Task directions
Please continue the passage below about the eye-surgery robot, picking up after its last sentence.

Based on 23G pars-plana vitrectomy equipment, an additional interface tool was designed to dock to the patients eye and stabilize the instrument. The robot itself consists of 6 piezo motors (5 prismatic, 1 rotational) with sub-nanometer precision but the encoders used have micrometer precision. Therefore the final linear precision of the device is around 5µm and the angular precision of the robot is 5.88X10^(-5)rad which should be largely sufficient for all ophthalmic applications. The working volume of the robot resembles a box of 50X50X50 mm with 360 degree of free tool rotation while the maximum linear velocity of the tool motion in different directions is 40mm/s and the maximum linear velocity of the robot is 1.11 rad/s. The robot was designed with an adjustable RCM (remote center of motion) point that allows it to be configured to manipulate the tool pivoting around the insertion point.

Dataset
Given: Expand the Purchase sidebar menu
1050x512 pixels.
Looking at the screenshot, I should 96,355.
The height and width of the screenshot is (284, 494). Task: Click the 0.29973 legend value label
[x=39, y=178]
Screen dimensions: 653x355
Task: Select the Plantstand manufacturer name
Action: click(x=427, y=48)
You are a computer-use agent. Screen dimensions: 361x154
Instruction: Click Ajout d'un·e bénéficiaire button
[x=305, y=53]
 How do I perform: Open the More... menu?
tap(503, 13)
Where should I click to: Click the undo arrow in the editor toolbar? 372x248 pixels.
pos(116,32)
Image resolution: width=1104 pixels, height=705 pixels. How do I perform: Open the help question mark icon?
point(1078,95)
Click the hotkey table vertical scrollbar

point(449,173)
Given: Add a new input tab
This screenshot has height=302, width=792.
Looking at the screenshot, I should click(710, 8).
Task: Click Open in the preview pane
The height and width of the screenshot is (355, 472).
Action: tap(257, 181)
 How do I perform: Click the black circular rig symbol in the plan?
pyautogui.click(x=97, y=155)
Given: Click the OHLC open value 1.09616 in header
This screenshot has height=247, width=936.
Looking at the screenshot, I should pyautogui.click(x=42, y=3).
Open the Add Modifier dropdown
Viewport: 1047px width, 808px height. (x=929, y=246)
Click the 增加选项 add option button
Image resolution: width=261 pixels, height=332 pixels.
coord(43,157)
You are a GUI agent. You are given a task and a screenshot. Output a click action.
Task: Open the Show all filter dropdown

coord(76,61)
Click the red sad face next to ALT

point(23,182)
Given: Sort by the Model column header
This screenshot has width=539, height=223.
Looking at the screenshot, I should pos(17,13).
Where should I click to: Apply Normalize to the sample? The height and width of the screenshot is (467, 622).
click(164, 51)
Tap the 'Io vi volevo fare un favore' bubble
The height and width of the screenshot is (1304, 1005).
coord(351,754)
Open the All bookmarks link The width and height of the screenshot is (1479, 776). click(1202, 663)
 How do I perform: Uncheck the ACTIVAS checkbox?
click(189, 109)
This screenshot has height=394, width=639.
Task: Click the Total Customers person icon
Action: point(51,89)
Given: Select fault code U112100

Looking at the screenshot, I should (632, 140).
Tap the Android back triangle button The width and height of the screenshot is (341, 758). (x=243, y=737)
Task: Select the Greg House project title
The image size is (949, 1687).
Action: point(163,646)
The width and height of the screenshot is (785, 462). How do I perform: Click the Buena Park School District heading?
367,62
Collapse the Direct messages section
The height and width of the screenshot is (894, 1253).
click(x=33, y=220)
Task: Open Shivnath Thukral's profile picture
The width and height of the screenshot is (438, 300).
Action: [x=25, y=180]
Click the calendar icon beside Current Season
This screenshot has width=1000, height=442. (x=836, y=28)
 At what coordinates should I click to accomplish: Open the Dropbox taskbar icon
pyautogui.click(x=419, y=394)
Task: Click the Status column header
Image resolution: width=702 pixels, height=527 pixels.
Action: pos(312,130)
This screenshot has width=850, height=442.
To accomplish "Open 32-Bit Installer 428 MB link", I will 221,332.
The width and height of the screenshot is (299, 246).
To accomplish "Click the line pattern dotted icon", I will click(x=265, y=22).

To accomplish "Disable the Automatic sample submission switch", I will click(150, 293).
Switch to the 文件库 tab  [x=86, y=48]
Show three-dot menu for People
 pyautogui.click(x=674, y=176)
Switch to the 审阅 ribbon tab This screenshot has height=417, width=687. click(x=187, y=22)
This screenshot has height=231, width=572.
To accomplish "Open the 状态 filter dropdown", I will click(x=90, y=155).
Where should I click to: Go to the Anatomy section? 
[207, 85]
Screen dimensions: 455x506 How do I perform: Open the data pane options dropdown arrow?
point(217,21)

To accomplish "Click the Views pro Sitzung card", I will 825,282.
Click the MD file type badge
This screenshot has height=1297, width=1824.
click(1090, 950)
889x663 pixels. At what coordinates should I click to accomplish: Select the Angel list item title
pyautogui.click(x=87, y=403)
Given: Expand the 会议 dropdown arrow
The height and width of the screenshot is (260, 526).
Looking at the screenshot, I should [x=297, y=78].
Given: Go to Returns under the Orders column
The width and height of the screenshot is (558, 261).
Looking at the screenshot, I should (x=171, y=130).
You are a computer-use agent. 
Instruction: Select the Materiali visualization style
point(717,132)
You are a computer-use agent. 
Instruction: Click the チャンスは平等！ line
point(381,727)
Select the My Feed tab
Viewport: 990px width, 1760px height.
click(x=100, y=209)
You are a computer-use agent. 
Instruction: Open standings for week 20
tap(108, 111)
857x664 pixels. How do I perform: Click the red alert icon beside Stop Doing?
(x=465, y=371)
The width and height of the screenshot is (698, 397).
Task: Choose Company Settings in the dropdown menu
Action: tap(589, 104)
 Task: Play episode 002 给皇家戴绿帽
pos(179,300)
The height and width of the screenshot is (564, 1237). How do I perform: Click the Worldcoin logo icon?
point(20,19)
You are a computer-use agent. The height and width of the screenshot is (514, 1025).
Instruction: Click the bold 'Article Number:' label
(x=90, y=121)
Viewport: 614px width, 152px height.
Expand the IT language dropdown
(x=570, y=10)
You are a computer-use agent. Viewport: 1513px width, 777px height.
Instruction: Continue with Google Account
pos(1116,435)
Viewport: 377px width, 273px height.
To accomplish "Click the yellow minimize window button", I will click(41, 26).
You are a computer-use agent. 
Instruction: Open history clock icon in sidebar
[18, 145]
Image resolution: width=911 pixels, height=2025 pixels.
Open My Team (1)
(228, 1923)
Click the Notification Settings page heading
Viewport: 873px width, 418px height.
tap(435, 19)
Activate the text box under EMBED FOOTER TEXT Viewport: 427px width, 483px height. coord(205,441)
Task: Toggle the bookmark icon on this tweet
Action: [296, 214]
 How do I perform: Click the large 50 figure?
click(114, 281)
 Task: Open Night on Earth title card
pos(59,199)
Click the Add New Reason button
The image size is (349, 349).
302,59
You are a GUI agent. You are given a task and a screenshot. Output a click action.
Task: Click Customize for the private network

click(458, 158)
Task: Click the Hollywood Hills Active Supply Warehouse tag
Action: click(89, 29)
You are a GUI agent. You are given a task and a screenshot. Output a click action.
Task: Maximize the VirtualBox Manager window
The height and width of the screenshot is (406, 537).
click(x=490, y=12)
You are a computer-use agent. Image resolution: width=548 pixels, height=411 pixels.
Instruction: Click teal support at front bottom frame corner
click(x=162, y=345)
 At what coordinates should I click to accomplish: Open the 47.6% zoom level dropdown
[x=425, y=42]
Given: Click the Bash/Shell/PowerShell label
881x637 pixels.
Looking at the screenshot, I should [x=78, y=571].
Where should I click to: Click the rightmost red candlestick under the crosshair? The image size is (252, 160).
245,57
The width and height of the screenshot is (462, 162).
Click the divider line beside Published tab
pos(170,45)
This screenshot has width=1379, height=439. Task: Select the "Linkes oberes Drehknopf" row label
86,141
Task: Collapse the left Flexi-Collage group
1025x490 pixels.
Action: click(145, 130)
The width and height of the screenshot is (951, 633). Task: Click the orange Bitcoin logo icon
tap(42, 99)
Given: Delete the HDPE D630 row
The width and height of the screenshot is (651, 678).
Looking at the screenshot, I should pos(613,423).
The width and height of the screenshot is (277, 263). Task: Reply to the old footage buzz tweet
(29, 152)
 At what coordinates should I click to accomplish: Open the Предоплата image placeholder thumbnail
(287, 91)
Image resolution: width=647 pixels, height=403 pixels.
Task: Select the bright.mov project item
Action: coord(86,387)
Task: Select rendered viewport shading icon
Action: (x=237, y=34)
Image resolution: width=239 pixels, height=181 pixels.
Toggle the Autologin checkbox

Output for this task
A compact 6DOF robot smaller than a human hand and with the weight of 312gr was developed. This robot is mounted on the patient’s head and is able to use conventional surgical tools. The surgeon controls the robot using a master console located close to the head of the patient. The compatibility in an ophthalmic operation environment was evaluated. This evaluation approved that the robot won’t conflict other surgical devices such as the microscope and assured that the surgical area remains accessible for the surgeon. The entire setup was already tested successfully in pig eyes.
This abstract introduced the developed robot to assist the surgeons during vitreoretinal surgery. Although vein cannulation is the main objective of this project, it enables other retinal micro manipulation procedures as well.